Flashback to Summer '09; that was when I first heard rumblings about a new generation of creative street food entrepreneurs that were causing a stir in the local SF culinary scene. Some of the original individuals included Curtis Kimball, the Crème Brûlée Man, who could make you a delicious crème brûlée right on the spot; and his brother Brian, the Magic Curry Man, who whipped up a tasty Thai concoction from his humble portable kitchen.
These were lo-fi dining affairs with a twist. They elevated street food beyond the usual greasy fare of hot dogs, pretzels and other fast food and provided an upscale alternative. And part of the fun was cyber-stalking them via Twitter; these nomadic vendors rotated their locations on a regular basis, so hungry customers tracked them down once they revealed their daily location.
Another early pioneer of the nouvelle cuisine of the streets was Steven Gdula of Gobba Gobba Hey, whose name pays homage to the punk rock band The Ramones and their classic catchphrase Gabba Gabba Hey.

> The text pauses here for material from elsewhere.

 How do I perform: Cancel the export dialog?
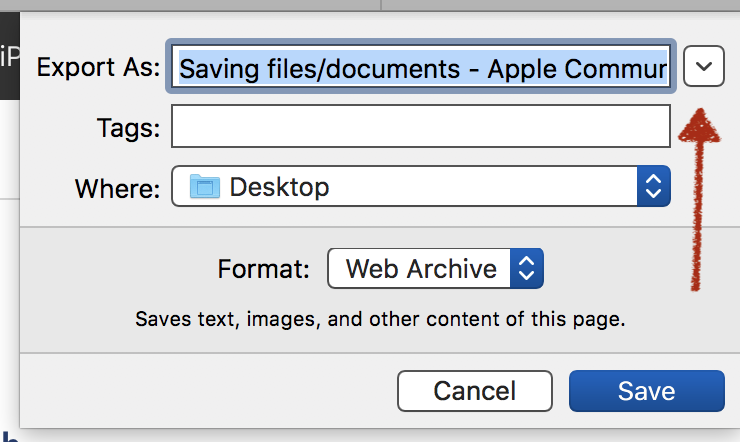pyautogui.click(x=474, y=391)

Author of "The Warmest Room in the House: How the Kitchen Became the Heart of the Twentieth-Century American Home," Steven moved to San Francisco from the East Coast in 2008 to seek new opportunities. But, according to his blog,
"Shortly after unloading the last box and settling into our new home here this past fall, like so many other people, I started to lose my sources of income. As a freelance writer there just wasn’t that much work to be had. Magazines and newspapers were getting smaller. Some folded entirely. Also, I was new to a city where there were many established writers already ahead of me at the various outlets I approached. But writers have to write just as painters have to paint and musicians have to make music, so I did what so many others have done. I returned to my blog to keep my fingers moving and my thoughts flowing. And then I started baking regularly just to, well, just to see what would happen."
Steven started to bake "gobs," or as he describes it in his upcoming collection of recipes, Gobba Gobba Hey: A Gob Cookbook, "two domes of moist, dense cake with filling in the middle...kind of like a cupcake sandwich." These were "one of my favorite confections as a kid. Growing up in Pennsylvania they were everywhere. You could find them at church bake sales, school bake sales, birthday parties, stores and even in some gas stations on the counter right next to the cash register. I haven’t seen anything like them since moving here to San Francisco so I set out to fill the void."